Does the description clarify parameter syntax, constraints, interactions, or defaults beyond what the schema provides?

With 0% schema description coverage, the description fully compensates by providing detailed parameter semantics. It explains the 'transactions' parameter structure, lists all required fields (date, amount, description, category), specifies data types and formats, and provides examples of category values.

Input schemas describe structure but not intent. Descriptions should explain non-obvious parameter relationships and valid value ranges.

Purpose5/5

Does the description clearly state what the tool does and how it differs from similar tools?
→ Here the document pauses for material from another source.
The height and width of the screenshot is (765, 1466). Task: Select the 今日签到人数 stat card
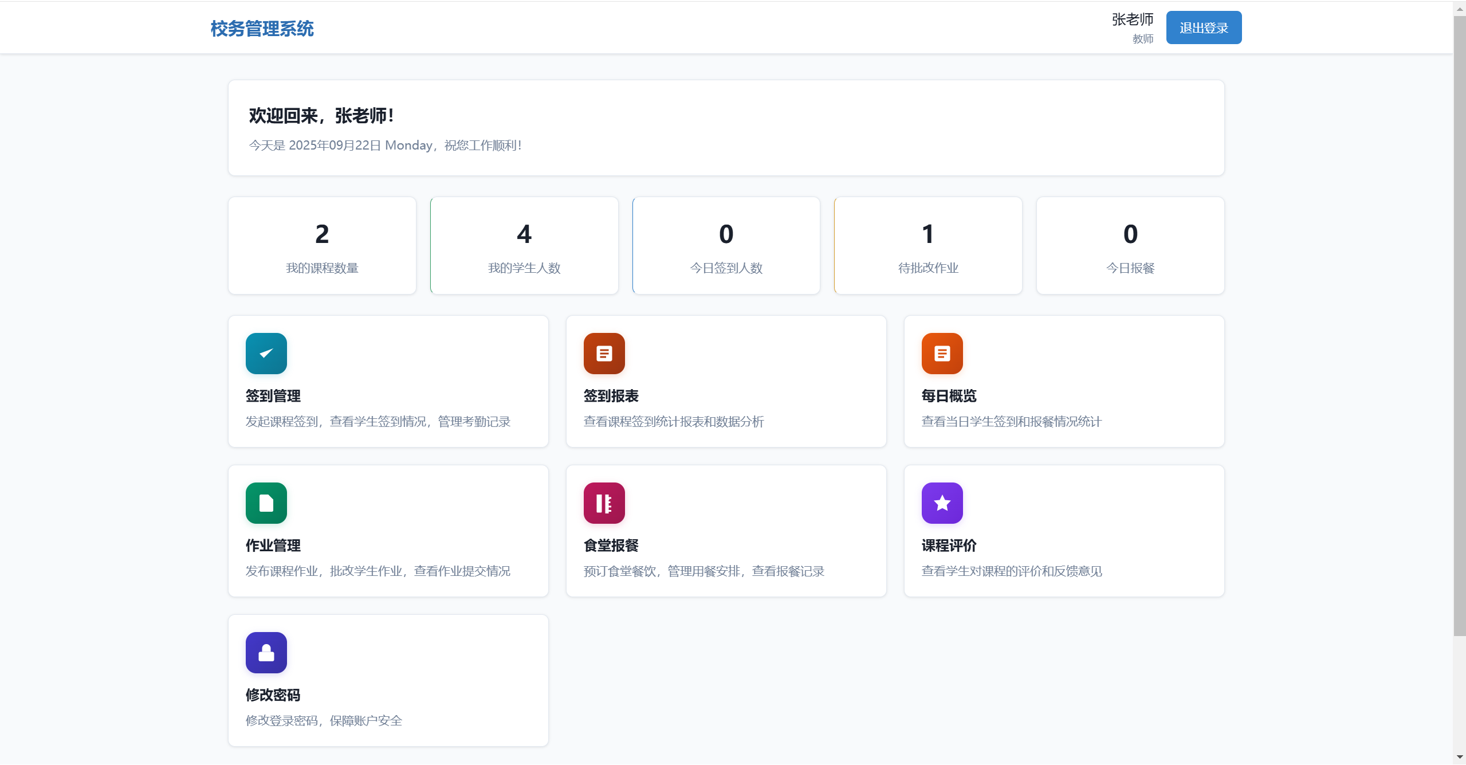(x=726, y=245)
The description clearly states the tool's purpose with specific verbs ('parse and store') and resources ('transaction data from uploaded financial documents'). It distinguishes from siblings by focusing on storage rather than deletion, listing, or querying operations.

Agents choose between tools based on descriptions. A clear purpose with a specific verb and resource helps agents select the right tool.

Usage Guidelines4/5

Does the description explain when to use this tool, when not to, or what alternatives exist?

The description provides clear context for when to use this tool ('If you receive unstructured financial data...'), but doesn't explicitly mention when not to use it or name specific alternatives among the sibling tools. The guidance is helpful but lacks explicit exclusions.

Agents often have multiple tools that could apply. Explicit usage guidance like "use X instead of Y when Z" prevents misuse.